Kiowa is a home rule municipality town in and the county seat of Elbert County, Colorado, United States. The town population was 725 at the 2020 United States census.

==History==
The town was named for the Kiowa people. Settled in 1859, it was originally named "Wendling" after an early settler. It was called "Middle Kiowa" from the 1860s until 1912, when it was incorporated and the word "Middle" was dropped. It became the county seat of Elbert County in 1874. Kiowa suffered from major flooding in 1935.

==Geography==
Kiowa is located in western Elbert County on the east side of Kiowa Creek, a north-flowing tributary of the South Platte River. Colorado State Highway 86 passes through the town, leading east 44 mi to Limon and west 23 mi to Castle Rock. The town of Elizabeth is 7 mi west on SH 86.

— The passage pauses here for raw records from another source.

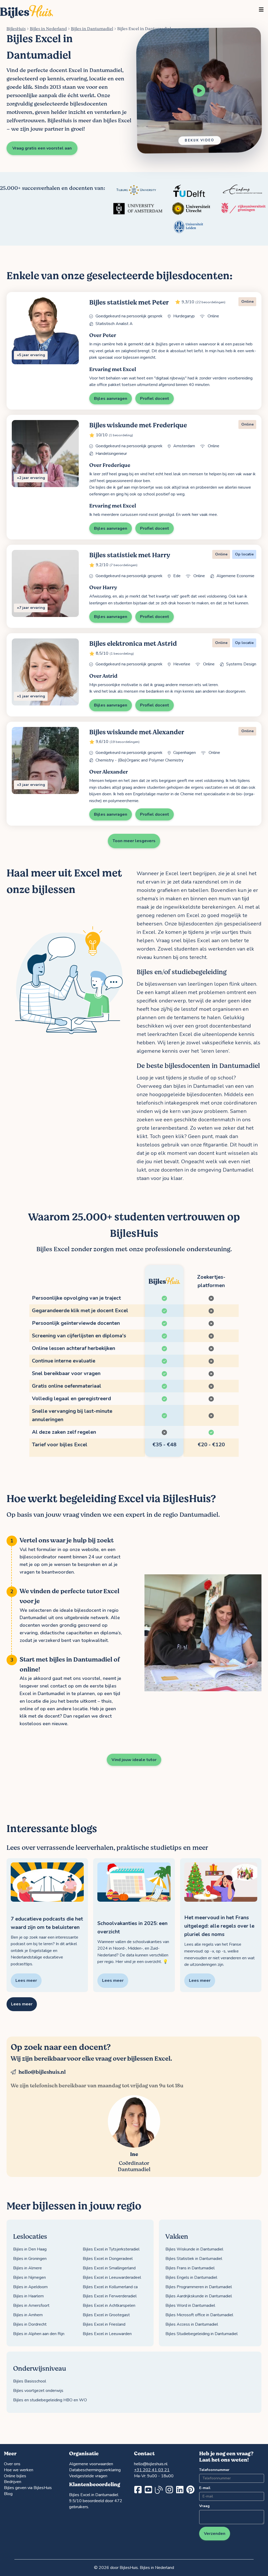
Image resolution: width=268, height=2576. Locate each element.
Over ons (12, 2464)
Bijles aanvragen (110, 398)
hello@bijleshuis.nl (42, 2072)
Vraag (204, 2505)
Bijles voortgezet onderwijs (38, 2390)
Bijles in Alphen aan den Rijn (38, 2334)
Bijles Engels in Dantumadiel (191, 2277)
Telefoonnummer (212, 2469)
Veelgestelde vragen (88, 2476)
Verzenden (214, 2533)
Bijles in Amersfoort (31, 2305)
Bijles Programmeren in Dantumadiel (198, 2287)
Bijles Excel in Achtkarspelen (109, 2305)
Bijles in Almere (27, 2268)
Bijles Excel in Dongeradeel (108, 2258)
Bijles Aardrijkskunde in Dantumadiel (198, 2296)
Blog (8, 2494)
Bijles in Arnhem (28, 2315)
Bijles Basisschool (29, 2381)
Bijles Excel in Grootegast (106, 2315)
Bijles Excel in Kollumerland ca (110, 2287)
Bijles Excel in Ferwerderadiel (110, 2296)
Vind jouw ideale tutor (134, 1760)
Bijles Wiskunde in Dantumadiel (194, 2249)
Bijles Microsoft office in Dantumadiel (199, 2315)
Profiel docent (154, 398)
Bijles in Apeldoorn (30, 2287)
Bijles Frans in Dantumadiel (190, 2268)
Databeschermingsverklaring (95, 2470)
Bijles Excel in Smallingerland (109, 2268)
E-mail (204, 2487)
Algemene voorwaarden (91, 2464)
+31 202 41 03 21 (152, 2470)
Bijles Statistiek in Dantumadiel (193, 2258)
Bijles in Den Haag (30, 2249)
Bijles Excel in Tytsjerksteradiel (111, 2249)
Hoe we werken (18, 2470)
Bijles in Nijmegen (29, 2277)
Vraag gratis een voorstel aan (42, 148)
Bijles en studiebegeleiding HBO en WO (50, 2400)
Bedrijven (12, 2482)
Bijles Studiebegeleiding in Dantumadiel (201, 2334)
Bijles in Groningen (30, 2258)
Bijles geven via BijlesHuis (28, 2488)
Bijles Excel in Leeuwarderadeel (112, 2277)
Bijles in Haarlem (28, 2296)
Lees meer (21, 2004)
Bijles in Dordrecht (30, 2324)
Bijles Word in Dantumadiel (190, 2305)
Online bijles (15, 2476)
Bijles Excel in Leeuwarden (107, 2334)
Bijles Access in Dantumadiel (191, 2324)
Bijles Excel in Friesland (104, 2324)
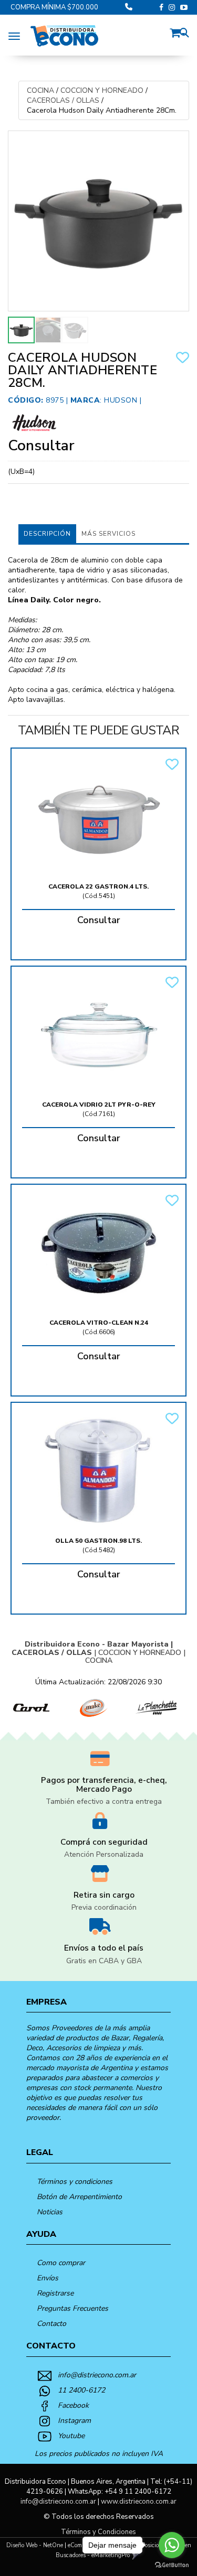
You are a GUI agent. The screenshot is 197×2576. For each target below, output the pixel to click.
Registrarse (55, 2293)
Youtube (71, 2436)
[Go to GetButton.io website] (172, 2565)
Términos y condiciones (74, 2182)
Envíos (47, 2278)
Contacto (51, 2324)
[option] (31, 1707)
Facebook (73, 2405)
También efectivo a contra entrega (104, 1801)
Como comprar (61, 2263)
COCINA (40, 90)
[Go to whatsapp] (172, 2545)
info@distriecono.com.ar (97, 2375)
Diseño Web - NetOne (34, 2545)
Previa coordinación (104, 1907)
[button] (177, 31)
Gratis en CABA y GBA (104, 1961)
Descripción (47, 533)
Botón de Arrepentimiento (79, 2197)
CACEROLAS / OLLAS (63, 100)
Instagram (74, 2421)
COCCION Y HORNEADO (101, 90)
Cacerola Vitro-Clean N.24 (98, 1322)
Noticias (50, 2212)
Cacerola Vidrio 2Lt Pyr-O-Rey (98, 1104)
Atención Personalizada (103, 1854)
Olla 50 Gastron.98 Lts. (98, 1540)
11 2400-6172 (81, 2390)
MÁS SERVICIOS (108, 533)
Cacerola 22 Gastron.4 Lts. (98, 886)
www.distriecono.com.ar (139, 2501)
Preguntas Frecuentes (72, 2308)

According to the United States Census Bureau, Kiowa has a total area of 2.3 km2, all of it land.

==Demographics==

Historical population
| Census | Pop. | Note | %± |
| 1920 | 148 |  | — |
| 1930 | 185 |  | 25.0% |
| 1940 | 195 |  | 5.4% |
| 1950 | 173 |  | −11.3% |
| 1960 | 195 |  | 12.7% |
| 1970 | 235 |  | 20.5% |
| 1980 | 206 |  | −12.3% |
| 1990 | 275 |  | 33.5% |
| 2000 | 581 |  | 111.3% |
| 2010 | 723 |  | 24.4% |
| 2020 | 725 |  | 0.3% |
U.S. Decennial Census

==Education==
It is in the Kiowa School District C-2.